In Cannes fing alles an
Annette ist die Frucht von Henrys und Anns Liebe. Allerdings handelt es sich beim Kind um eine Puppe. Ein Fall von Künstlichkeit, für den Film aber nicht digital in die Bilder montiert, sondern als analoges Objekt animiert. Die grosse Liebe zwischen Henry und Ann wird auf die Probe gestellt. Während sie auf der Opernbühne schön stirbt, «tötet» er sein Publikum. Henry demontiert sich selbst in seiner Show «Der Affe Gottes» bei einem Auftritt in Las Vegas.
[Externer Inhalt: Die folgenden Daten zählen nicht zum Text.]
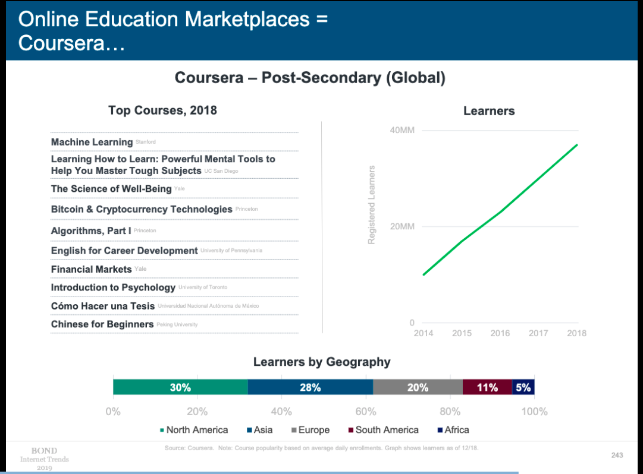Click the Asia legend color square
The width and height of the screenshot is (643, 474).
pos(249,430)
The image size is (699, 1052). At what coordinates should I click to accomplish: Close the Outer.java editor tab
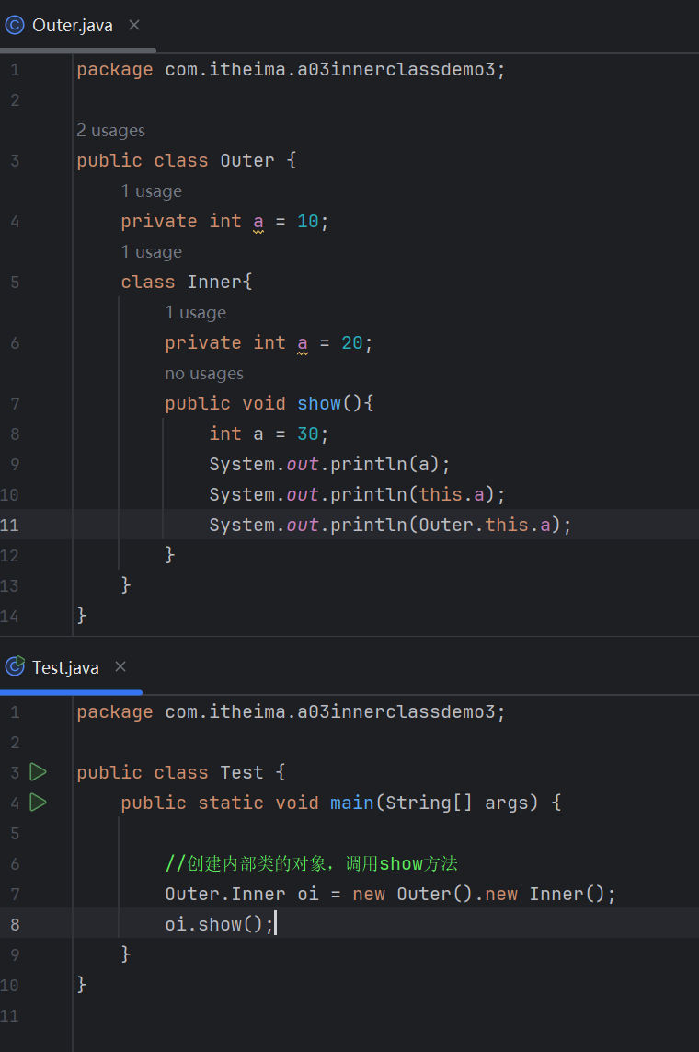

Sie feiert Erfolge, sein Stern beginnt mehr und mehr zu sinken. Sie strahlt auf der Bühne, auf ihren Plakaten steht «ausverkauft», während es auf seinen heisst: «abgesagt».
Annette, die Titelfigur, wird zum Baby-Star inklusive Welttournee, gemanagt von ihrem Vater Henry. Gegen ihn werden von mehreren Frauen Missbrauchsvorwürfe laut. Er landet schliesslich im Gefängnis, wo ihn nach Jahren ein Kind besucht. Es ist Annette.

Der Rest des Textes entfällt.